Впервые мы встретились с ним на Пасху в 2027 году. Сара переехала в мою квартирку над азиатским магазинчиком подарков в центре Эймса в самом конце января. Она не сказала родителям о нашей помолвке. Ее ждали домой на праздники. Она попросила, чтобы я отвез ее в Индианолу и остался на выходные. Ей хотелось познакомить меня с семьей. Мы поженились двенадцатого сентября, но в те дни, на Пасху, ни один из нас не упоминал о возможности брака. По крайней мере, мне эта мысль не приходила в голову. Я не знаю, о чем думала Сара. Она не стала рассказывать мне о своем отце. Я знал только, что он — священник англиканской церкви. Мне казалось, что их семья не особенно богата, что они живут скромно и просто, поблизости от церкви, в доме, предоставленном для них приходом. Сара никогда не говорила о деньгах, и у меня сложилось впечатление, что у нее их не особенно много.
Но оказалось, что они богаты. Я вырос в Нью-Гемпшире, но не знал никого, кто был бы так очевидно богат. Дом находился в новом, деморализующе стерильном районе с названием Трашкрофт. Поблизости не было ни одной церкви. Замок Берд, как я мысленно называл этот дом, представлял собой настоящее архитектурное чудовище. В основе его лежал своего рода суррогат, гипертрофированный образчик английского стиля эпохи Тюдоров. У дома была панорамная крыша, очень широкая, словно сделанная из пальмовых листьев, против всех правил объединенная с «коринфской» колоннадой по обеим сторонам входной двери и с ультрасовременными створчатыми окнами на фасаде. Венчал крышу викторианский купол. Внутри царила роскошь: хрустальные люстры, мраморные полы, восточные ковры ручной работы, золоченые дверные ручки. В одной из комнат для официальных приемов стоял инкрустированный действующий клавесин — по-моему, шестнадцатого века. Я слышал, как на нем играла Сара. В другой комнате, которая была еще больше и выходила на террасу из кирпича и камня, а за ней — в английский сад позади дома (для весны в Айове было еще слишком холодно, ни деревья, ни цветы пока не распустились), стоял огромный «Стейнвей». Отец Сары не забыл упомянуть о том, что на нем во время своего американского турне играл Рахманинов. Войдя в переднюю дверь и оказавшись прямо перед лестницей, как из венецианского палаццо (я не бывал в Венеции и ничего не знаю о тамошних палаццо и их лестницах; просто эта лестница была огромной и широкой), я был ослеплен. Мать Сары ждала нас на лестничной площадке, которая являлась атриумом тремя этажами выше, как я обнаружил, рассматривая застекленный и позолоченный свод. Откуда брались деньги для такой кричащей роскоши? Явно не из церковного жалованья. Это делало семью Сары еще более отвратительной, но я испытал удовлетворение, узнав о том, что ее отец почти ничего не вложил в семейные накопления. Он избавил себя от всякой финансовой ответственности на том основании, что он — человек божий, и безрассудно тратил деньги, дождем сыпавшиеся на него из семьи жены, чьи предки владели судоходной компанией в Норвегии.

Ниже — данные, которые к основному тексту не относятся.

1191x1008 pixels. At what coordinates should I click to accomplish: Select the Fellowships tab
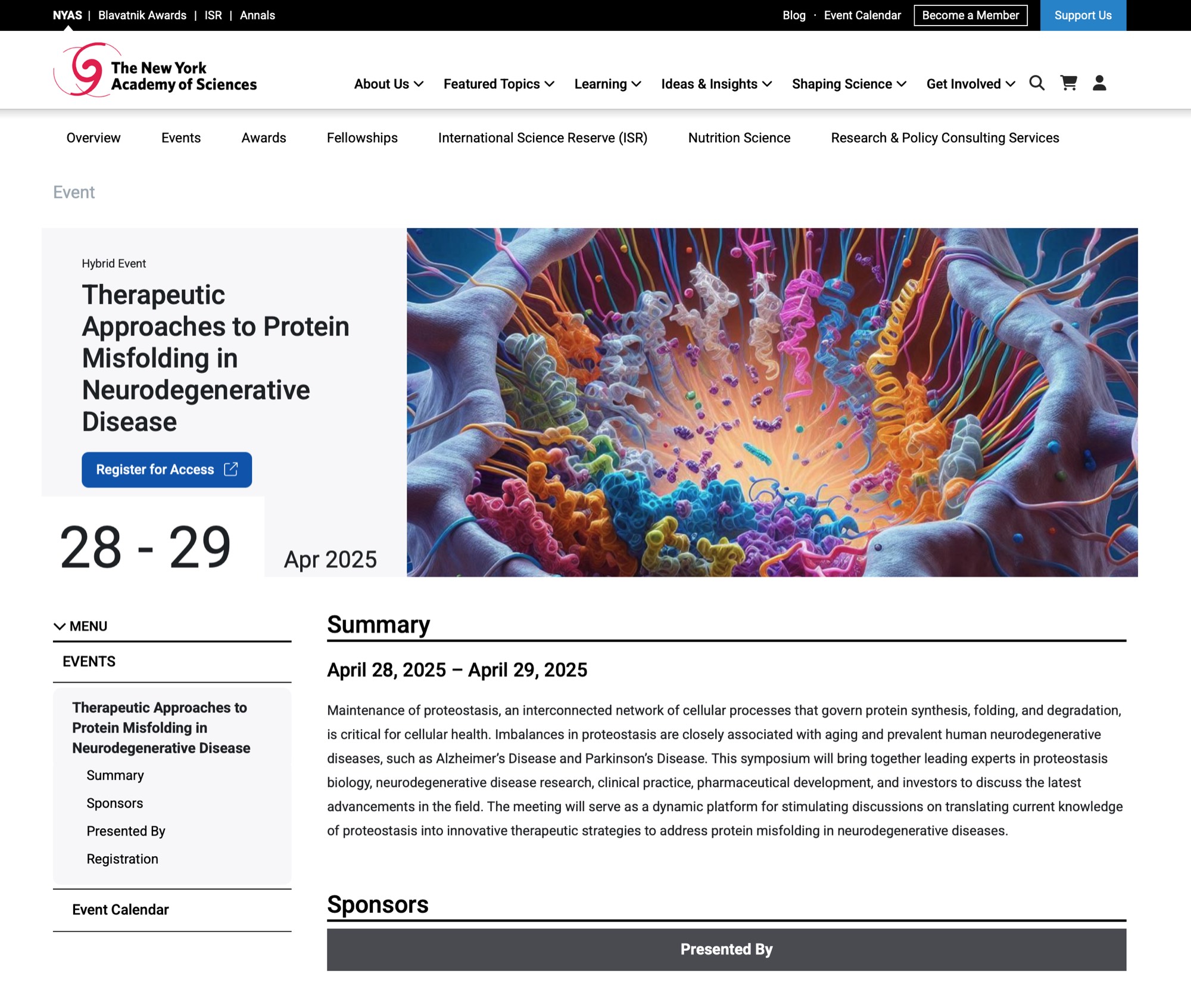coord(362,138)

Мы приехали ближе к вечеру Страстного четверга. Мать Сары встретила нас в черном бархатном платье с единственной нитью жемчуга. Ее волосы были тщательно стянуты сзади и скреплены черной бархатной лентой. Она была маленькой и самой обыкновенной. Ей было за пятьдесят, но выглядела она гораздо старше. Кожа на ее лице и руках казалась сухой и тонкой, как бумага, суставы опухли, накрашенные ногти были острые и обкусанные. Ее волосы, когда-то светлые (у Сары имелась фотография матери в молодости, в Бергене, и там она была хорошенькой), совсем поседели. Она была худой, даже изможденной, и сгорбленной. И застенчивой. Она мало говорила, особенно с незнакомцами, после двадцати пяти лет в Америке все еще плохо владея разговорным языком. Увидев Сару, она заплакала. Вскоре на лестнице показались брат и сестра Сары. Они еще ходили в среднюю школу и жили дома. Оба явно обрадовались сестре и, чтобы не показаться невежливыми, уделили немного внимания и мне. Это были красивые, спокойные, уверенные в себе дети. Они еще живы, и я верю, что у них все благополучно. За исключением обязательной открытки на Рождество от жены брата, на которую я не отвечаю, после смерти Сары я не поддерживаю связь ни с ее братом, ни с сестрой. Брат Сары — инженер-электрик. Он живет в Сан-Диего, у него есть дочь. Ее сестра в Миннеаполисе вышла замуж за сомалийца, родила от него пятерых детей. Мы не связаны кровью, но эти дети — мои племянники и племянницы, которых я никогда не узнаю. Последнее, что я слышал о них: сестра Сары приняла ислам. Я очень этому обрадовался, вообразив реакцию ее отца. Отец и мать Сары давно умерли.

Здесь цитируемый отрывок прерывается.